You see, geeks like me are always going to gravitate towards the WEC because it's like a full year of mini-Le Manses and bringing the same cars I watch run for a continuous day in June to race all around the world is simply wonderful. Until this year, though, the WEC has always seemed like an also-ran in the world of racing, despite being featuring crazier technology than Formula One and being the highest echelon of sportscar endurance racing.
Enter the Porsche 919, and the wave of publicity it brought with it. Endurance racing is simply where Porsche belongs, and by making their highly publicized return, they've brought a newfound wave of enthusiasm with them.
The 919 gave popular ex-Formula One driver Mark Webber a place to run, bringing much of his fanbase with him to WEC. We finally got to see Webber unfettered by Red Bull's team orders and given the chance to succeed on his own merits.

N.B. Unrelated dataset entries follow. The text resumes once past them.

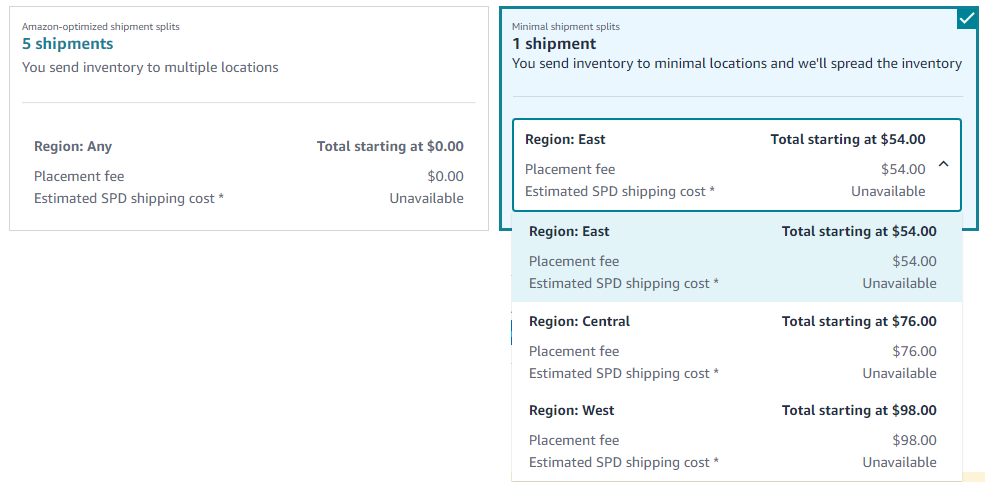
Task: Select Region: Central from the dropdown list
Action: [579, 322]
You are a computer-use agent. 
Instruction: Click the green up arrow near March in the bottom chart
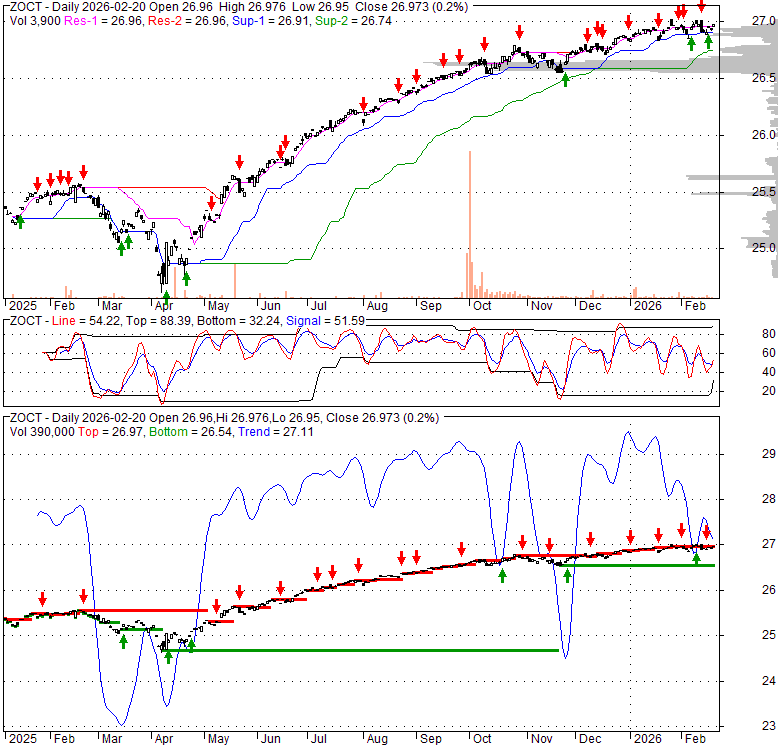pyautogui.click(x=124, y=641)
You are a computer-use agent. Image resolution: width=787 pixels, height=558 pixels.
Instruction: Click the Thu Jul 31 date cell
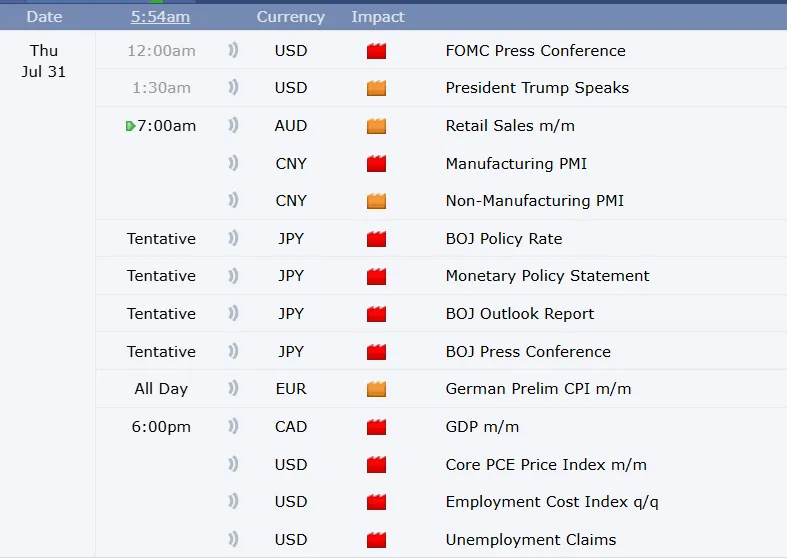44,61
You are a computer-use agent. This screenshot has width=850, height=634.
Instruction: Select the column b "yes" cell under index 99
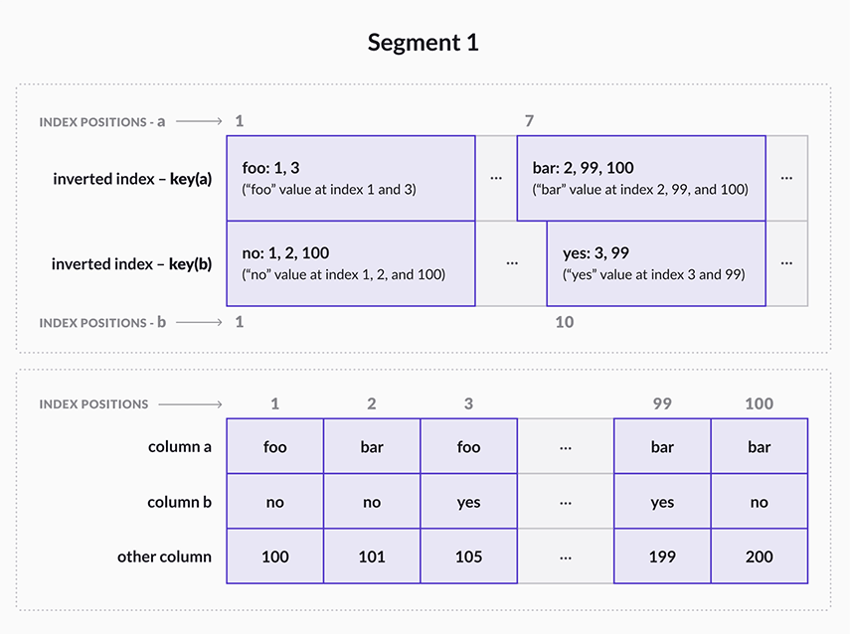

Furthermore, the car was good. Porsche led Le Mans for much of the race this year, only to have a heartbreaking mechanical problem drop both cars out of contention at the very end. Still, having another on-pace LMP1 team in the mix made the entire race a nail-biter from start to finish.
What once was an under-publicized series now has the attention of manufacturers like Nissan and Ferrari who are floating around the idea of entering an LMP1 prototype, both at Le Mans and for the whole season. Some teams who didn't feel as if they found a home in the ALMS-Grand Am merger have jumped ship to the WEC as well, and now we've got Patrick Dempsey and Patrick Long making a high-profile commitment to run the series.
Toyota may be the OG nemesis to the dominant Audis at this point, but the 919 got the world to take notice.
We may soon see a full schedule's worth of races where multiple manufacturers are contending for the top prize in Le Mans prototype racing, and the world is a better place for it. I don't think the WEC's going to stay an also-ran for long.
Technically, this would be an eleventh car on the list, but I don't care. It's the most important one.
I don't care what you have or how you race it. It doesn't matter if you're one of the lucky professionals reading this article or a kid who autocrosses your mom's Corolla. I'm thankful that you're out there racing. You enterprising nuts keep our vehicular playgrounds open by participating in and volunteering with race events of all kinds across the globe.
I'm glad you're here.
What race cars are you thankful for? Let us know in the comments below.
Photo credits: Getty Images (Williams top shot, Williams livery, 919 motion shot, Corvette C7.R, Fiesta RS WRC, Wayne Taylor Racing DP), Mazda (MX-5 Cup), Nameless Performance (GT-86), Toyota (Baja Tundra)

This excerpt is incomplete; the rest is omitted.